The woman, who was arrested, was identified as 43-year-old Dinalynn Andrews Potter of Barstow, Calif., the Mercury News reports.
According to Lester's son, Dylan, it took eight men to restrain the woman. "Apparently she was charged with a misdemeanor and she was released after an hour," Dylan Chambers added. "She was out of jail before dad was out of the hospital."
The whole episode has the elder Chambers shaken. "One thing we know, she had evil in her mind," Lester Chambers said of his attacker. "Why would anyone attack an old 73-year-old man singing praises?"
Dylan Chambers has further questions for the woman. "Why come to a blues festival if you're angry and racist? That makes no sense," he said. "The majority of artists there are African-American."
According to Dylan Chambers, his father will no longer play festivals again following the incident. "He might play a well-regulated theater or some kind of venue of that nature, but he's not doing any kind of festival like this again," Dylan said. "He's traumatized by this. He hasn't been in a fight since he was 15 or 16-years-old in high school. He's the most peaceful person you can imagine."

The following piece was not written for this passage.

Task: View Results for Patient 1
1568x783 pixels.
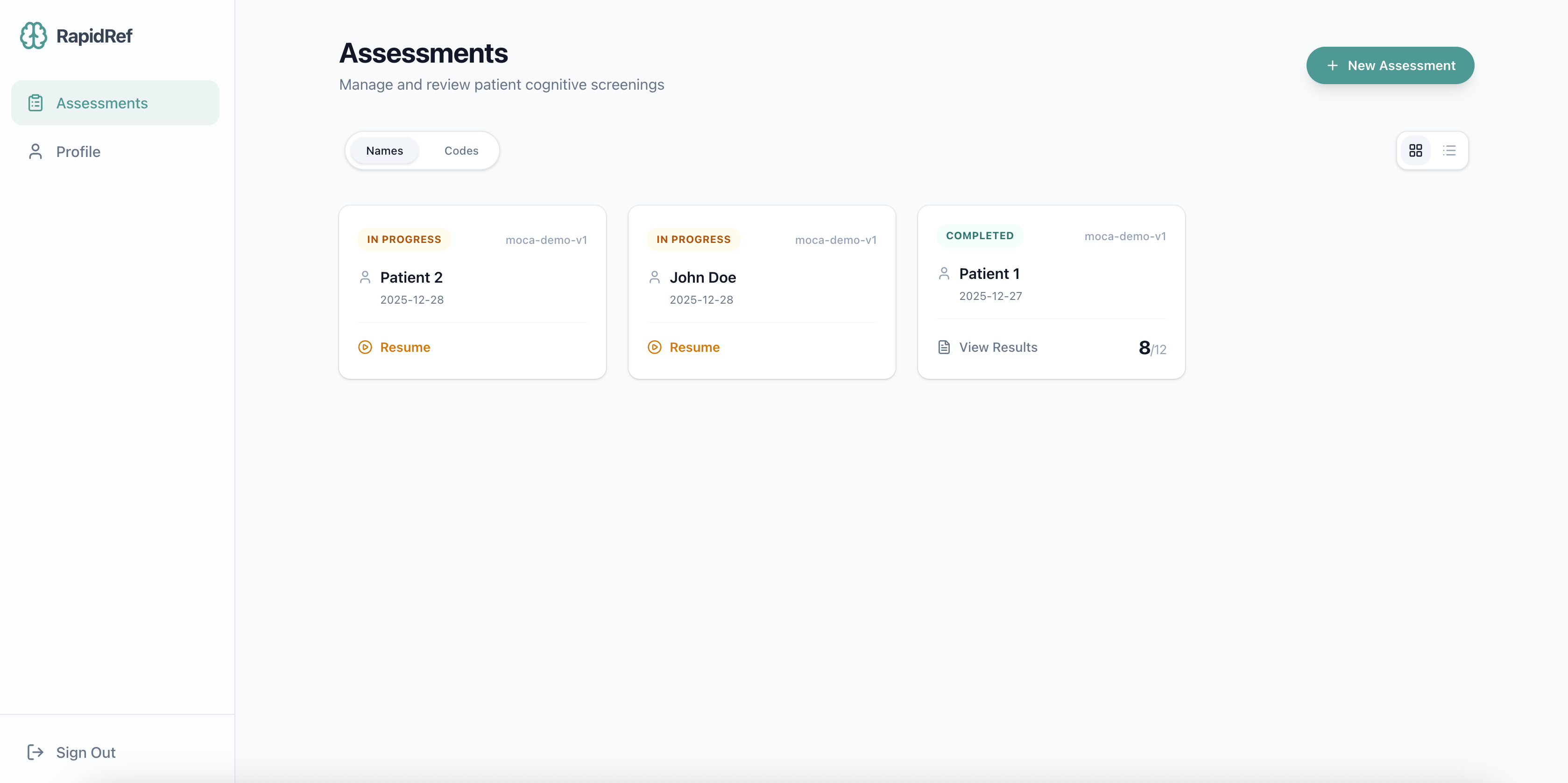Action: pyautogui.click(x=998, y=347)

The assault has left the elder Chambers struggling to breathe, since he was already suffering from asthma. He's also has bruised hips, knees and ribs and sore arms and wrists.
Still, he and his son know it could have been worse. "He keeps saying to me, 'What if she had a knife on her?' She could have stabbed him right in the gut and it would have been all over right then," he said.
To make matters worse, the elder Chambers' medical insurance doesn't kick back in until August, so he's relying on the Sweet Relief Fund to help him with his medical bills.
Chambers is best known for The Chambers Brothers' 1968 psychedelic rock hit "Time Has Come Today," which is acclaimed for its innovative production and its socially conscious lyrics. The song has been covered by acts including The Ramones, Joan Jett, American Idol finalist Bo Bice, and Steve Earle and Sheryl Crow.
The Chambers Brothers also recorded "People Get Ready," The Impressions' Mayfield-penned gospel classic that's long been associated with the civil rights movement. Before performing the song on Saturday, Chambers told the audience that if Mayfield was still alive, he'd alter the lyrics to say "there's a change a comin'" rather than "there's a train a comin'," he told us.
Chambers' wife Lola, who claims Lester was cheated out of royalties during from 1967 through 1994, testified on her husband's behalf at a California State Senate hearing on record label accounting practices in 2002. Late last year, Lester started a Kickstarter campaign to fund a new album titled Lester's Time Has Come.